Bench Memos

Fighting Obama’s Next Supreme Court Nominee

In the wake of President Obama’s re-election, there are a lot of articles about Obama’s possible opportunity to transform the Supreme Court during his second term. That possibility is a very real one, as I’ve discussed.

I’m surprised to see, in this Wall Street Journal article, that one conservative legal commentator has opined (according to the article’s paraphrase and internal quote) that “[b]ecause Republicans lost the presidential election and a couple of Senate seats, … Mr. Obama was entitled to ‘a lot of deference’ should he wish to replace Justice Ginsburg or another liberal with a like-minded nominee.”
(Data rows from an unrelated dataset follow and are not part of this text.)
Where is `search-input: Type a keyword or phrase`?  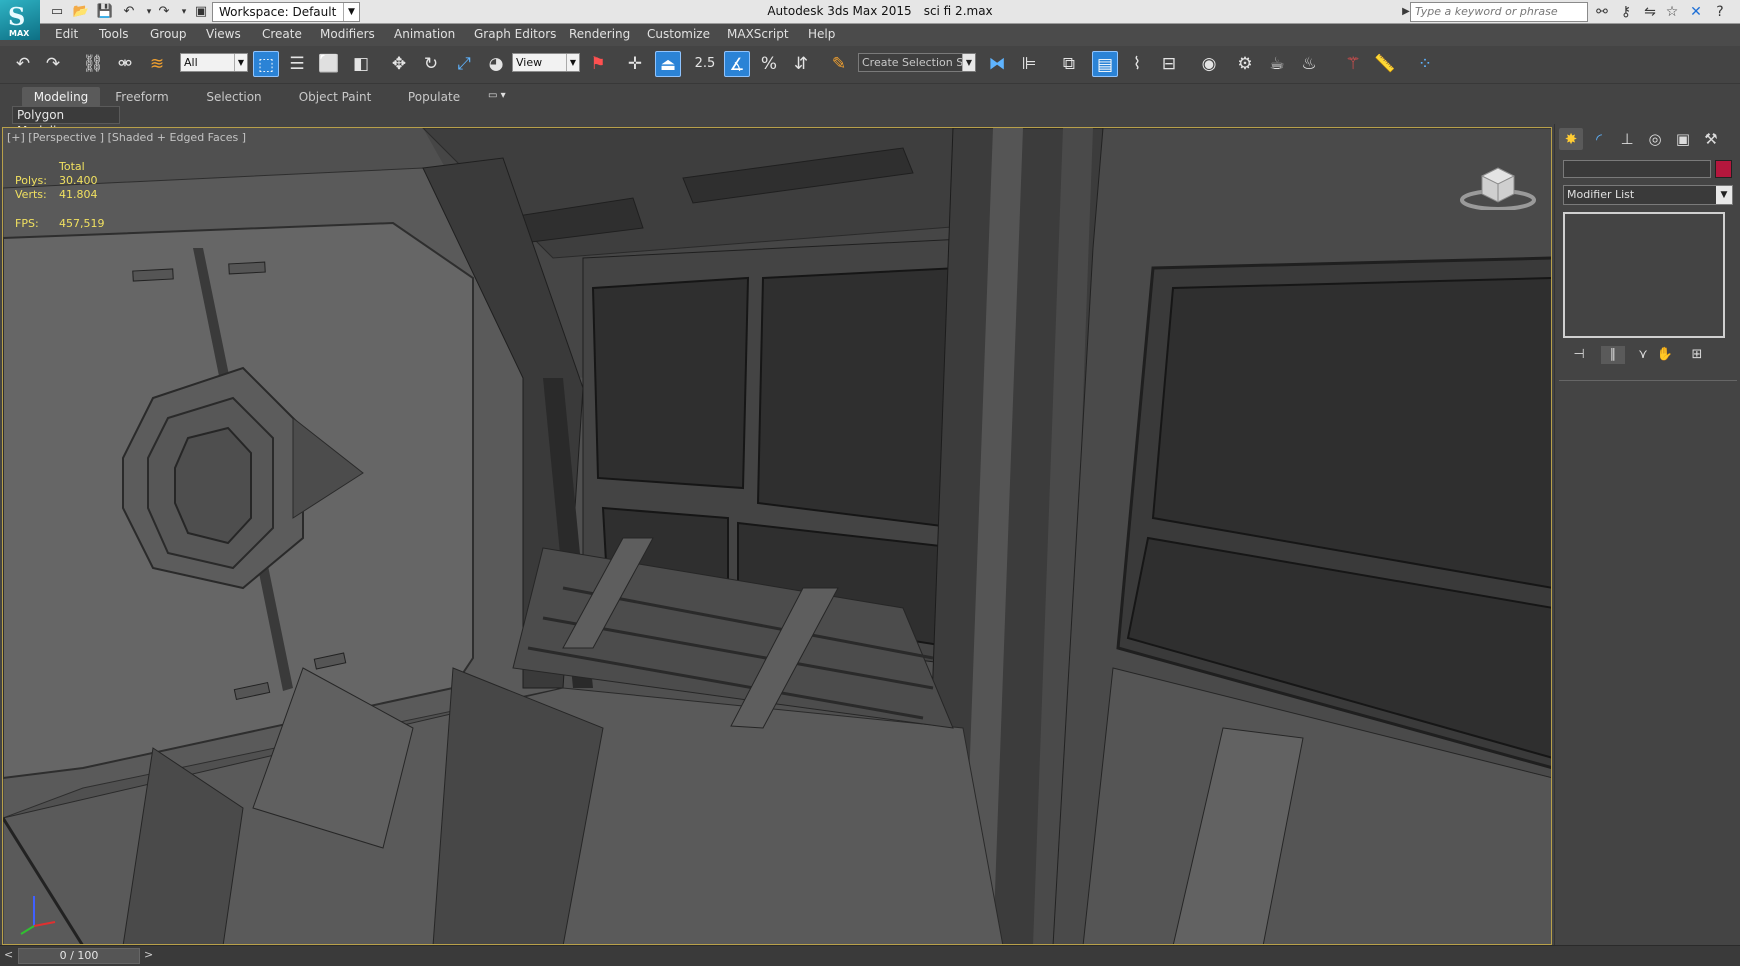
search-input: Type a keyword or phrase is located at coordinates (1499, 12).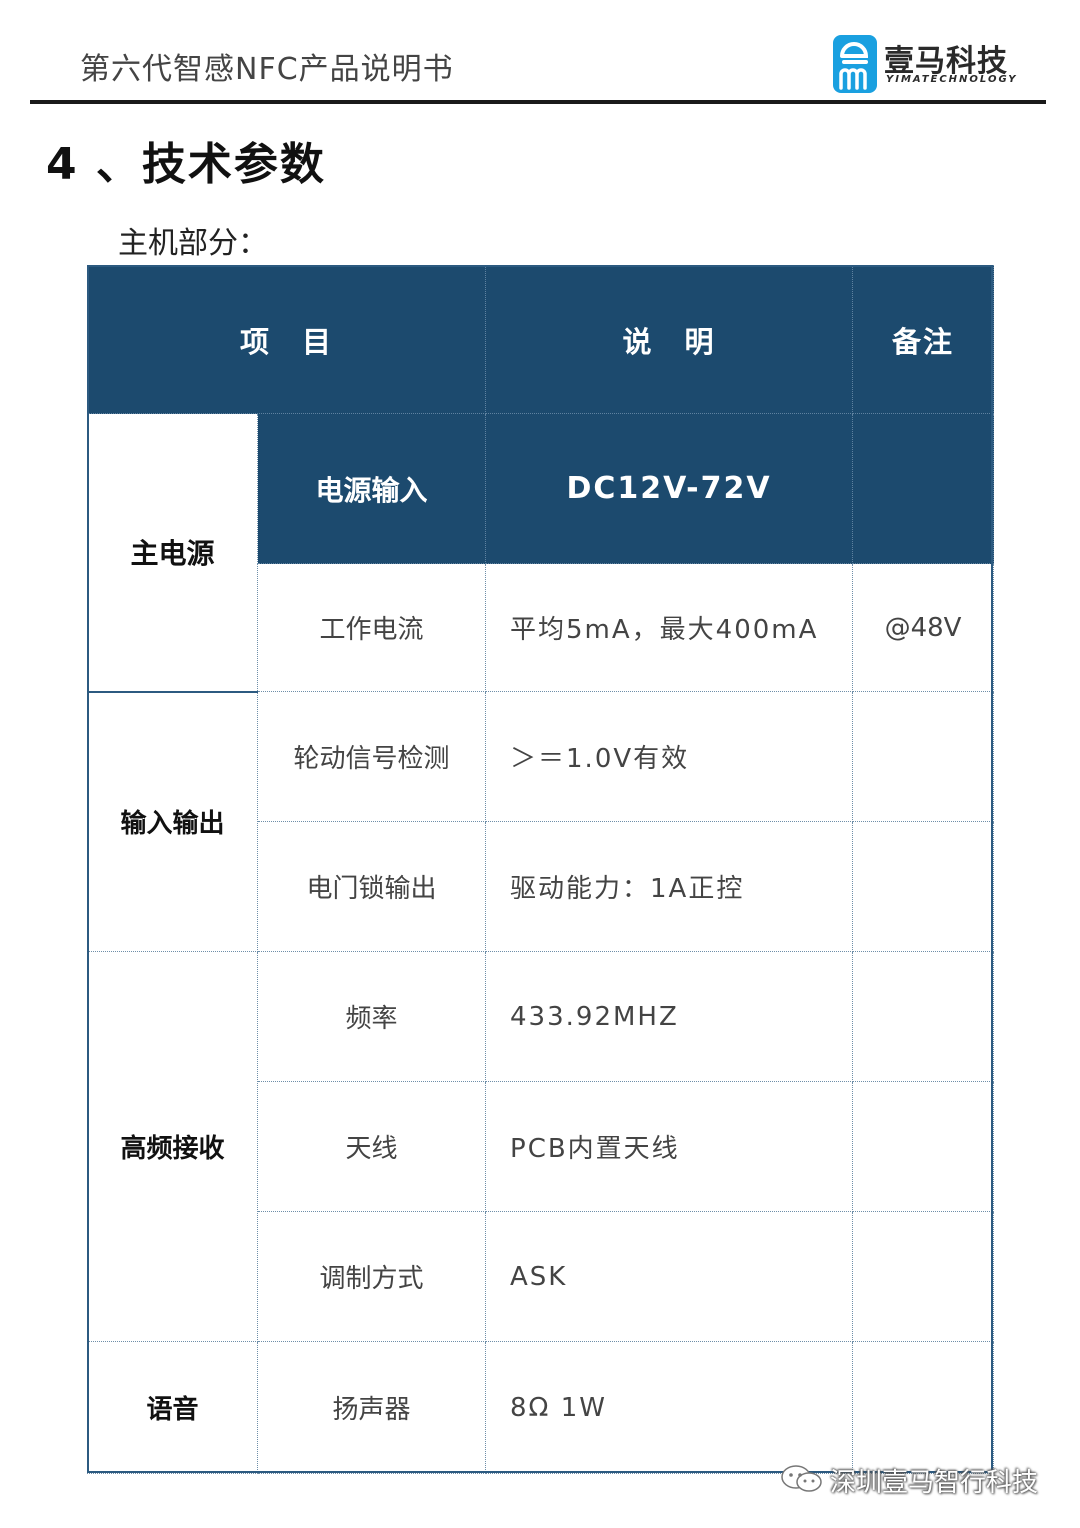  Describe the element at coordinates (172, 552) in the screenshot. I see `group-power: 主电源` at that location.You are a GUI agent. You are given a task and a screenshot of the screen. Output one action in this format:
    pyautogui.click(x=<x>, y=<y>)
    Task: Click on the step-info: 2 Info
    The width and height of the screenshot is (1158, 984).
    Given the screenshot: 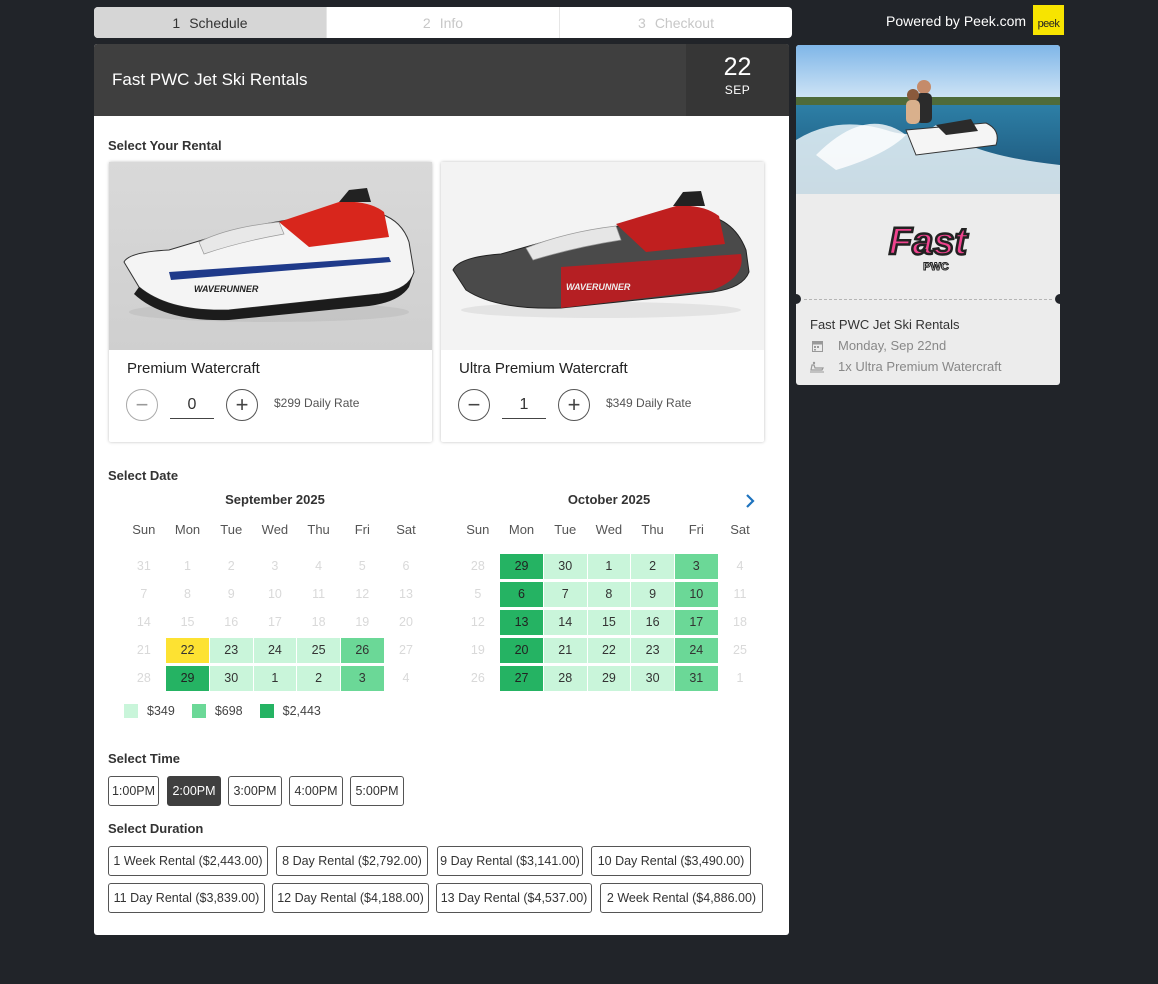 What is the action you would take?
    pyautogui.click(x=444, y=22)
    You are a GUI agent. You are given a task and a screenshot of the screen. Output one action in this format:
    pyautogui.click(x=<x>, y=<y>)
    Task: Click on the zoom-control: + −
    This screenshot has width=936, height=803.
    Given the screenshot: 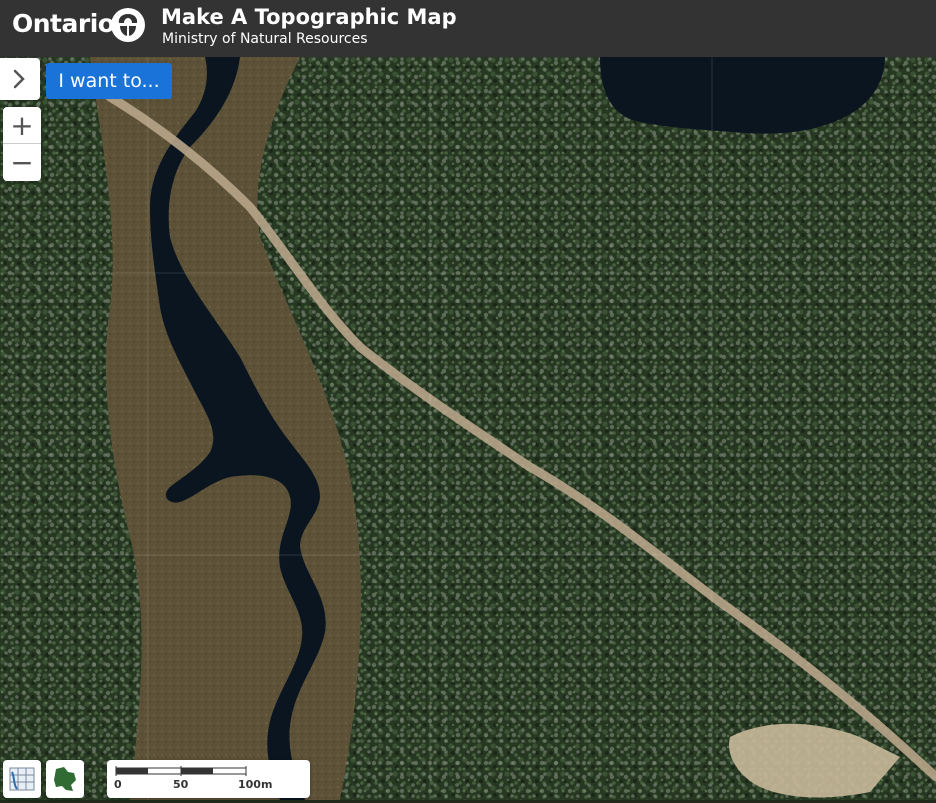 What is the action you would take?
    pyautogui.click(x=22, y=144)
     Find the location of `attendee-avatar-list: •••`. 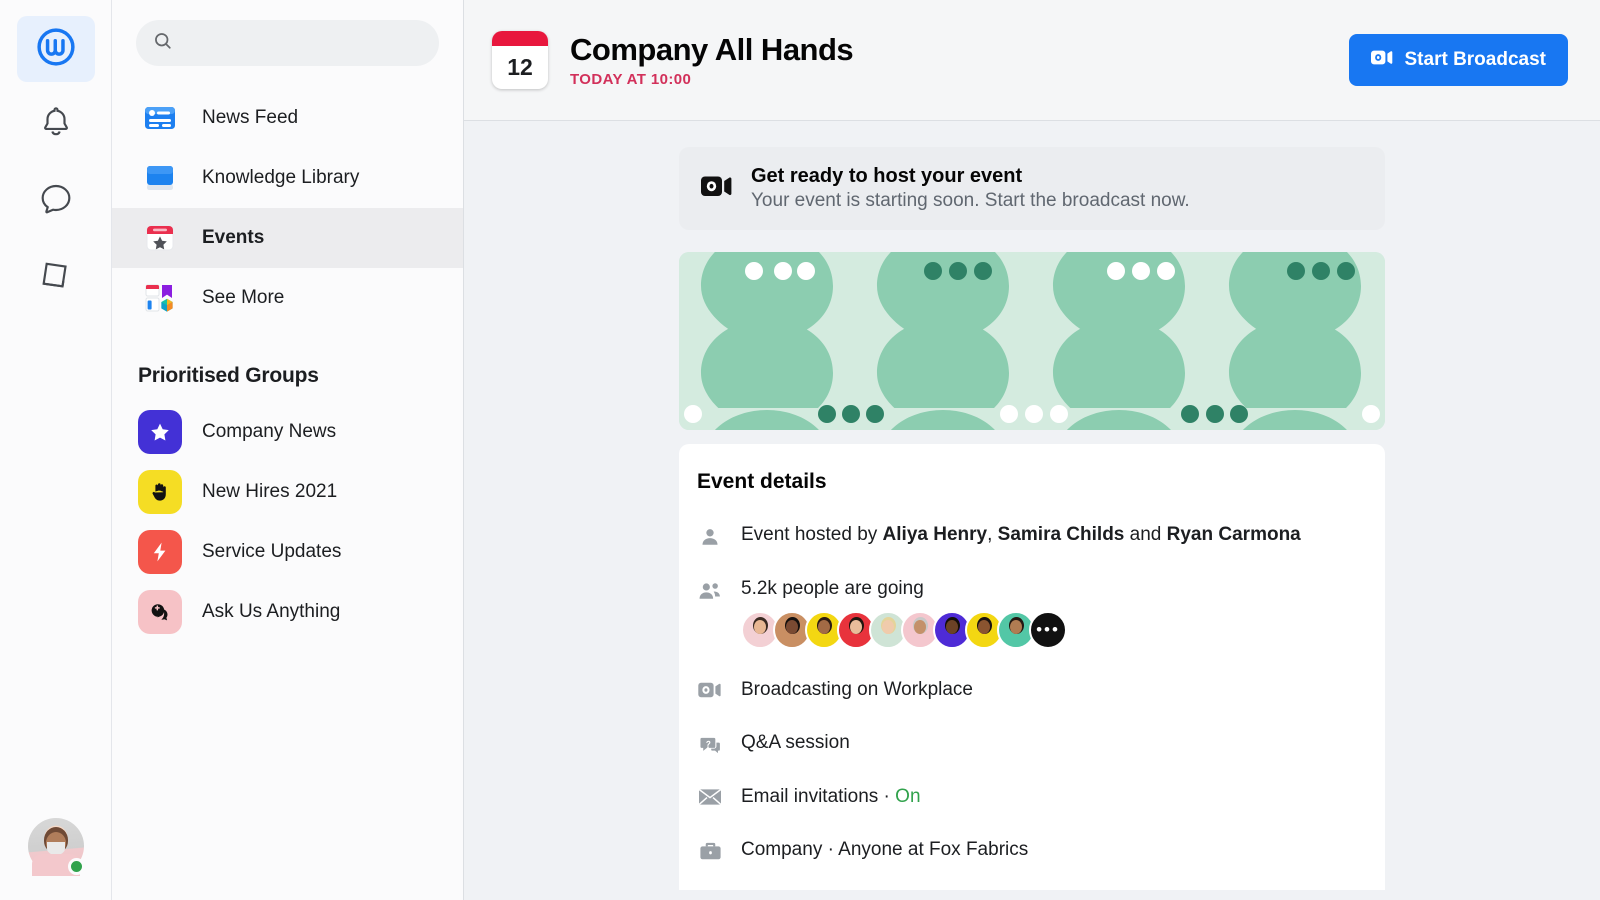

attendee-avatar-list: ••• is located at coordinates (904, 630).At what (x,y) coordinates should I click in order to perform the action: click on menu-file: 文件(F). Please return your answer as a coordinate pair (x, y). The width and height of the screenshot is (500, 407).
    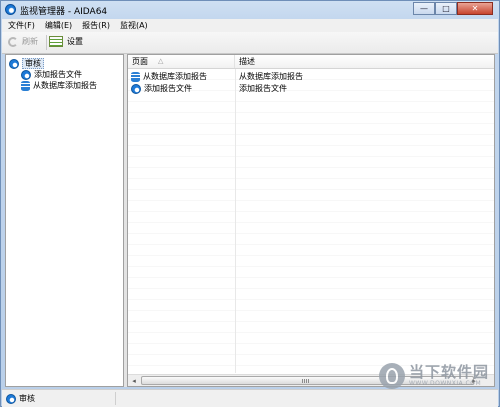
    Looking at the image, I should click on (20, 26).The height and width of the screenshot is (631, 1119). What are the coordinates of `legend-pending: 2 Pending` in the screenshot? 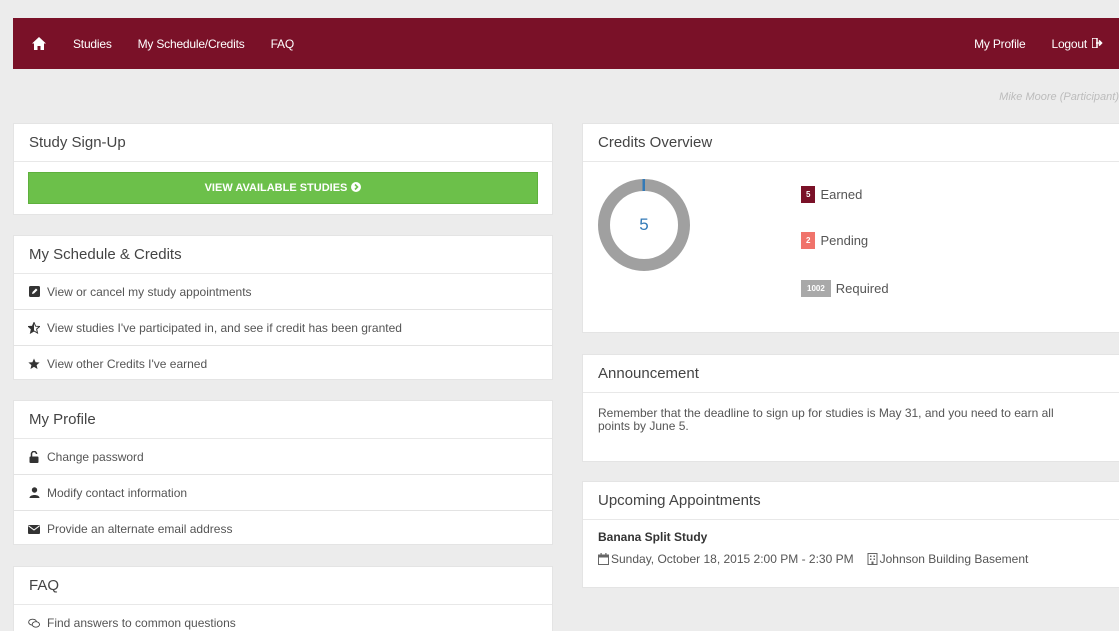 It's located at (834, 240).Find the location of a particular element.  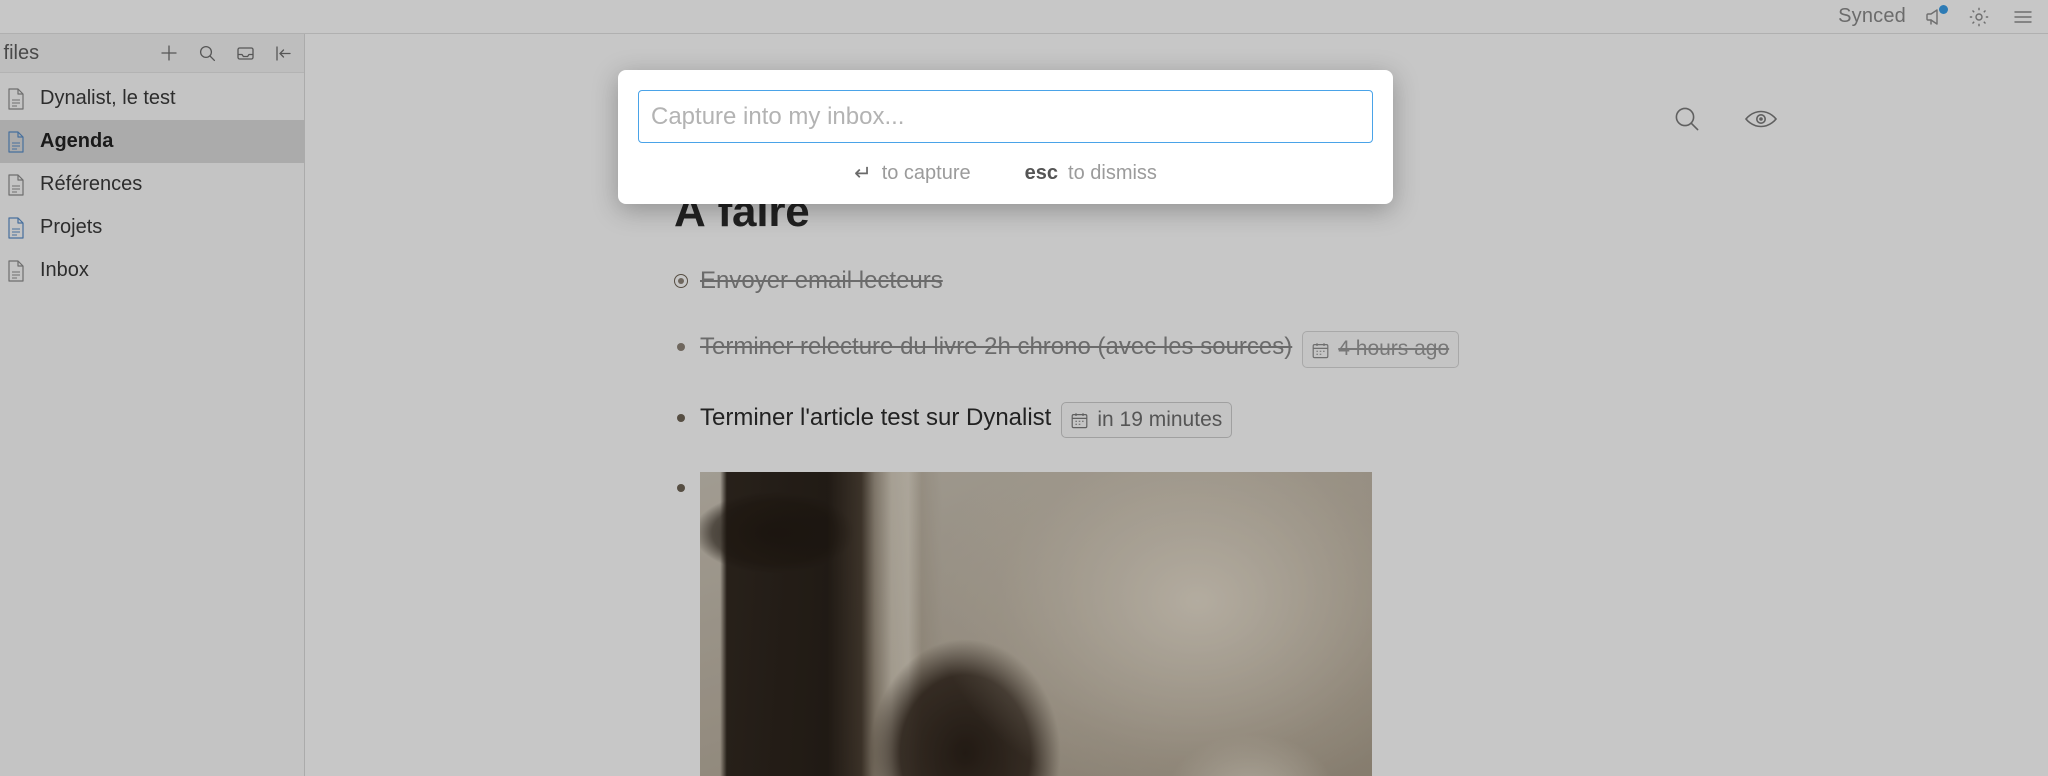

I think that this view is badly misguided. The Sotomayor and Kagan confirmation battles—both of which involved replacing a liberal with a liberal and both of which, of course, came after Republicans lost the 2008 presidential election and lots of Senate seats—show that Republican senators have moved decisively away from the deference-to-the-president model that Democratic senators long ago abandoned. I don’t see why anyone would think that Republican senators would or should unilaterally return to that model.

Further, conservatives shouldn’t set a lower bar for a nominee who is replacing a liberal justice than for one who is replacing a conservative. Instead, we should make the case that conservative judicial principles are the right judicial principles and that anyone who doesn’t embrace those principles is unfit for the Court. We need to work to build a Court with a supermajority of sound justices, not to preserve the unsatisfactory status quo.

To be sure, absent a filibuster, the sizable Democratic majority in the next Senate virtually guarantees that an Obama nominee will be confirmed. But conservatives should fight the fight on grounds of judicial philosophy, and Obama and Senate Democrats should be forced to pay a high political cost for a bad nominee.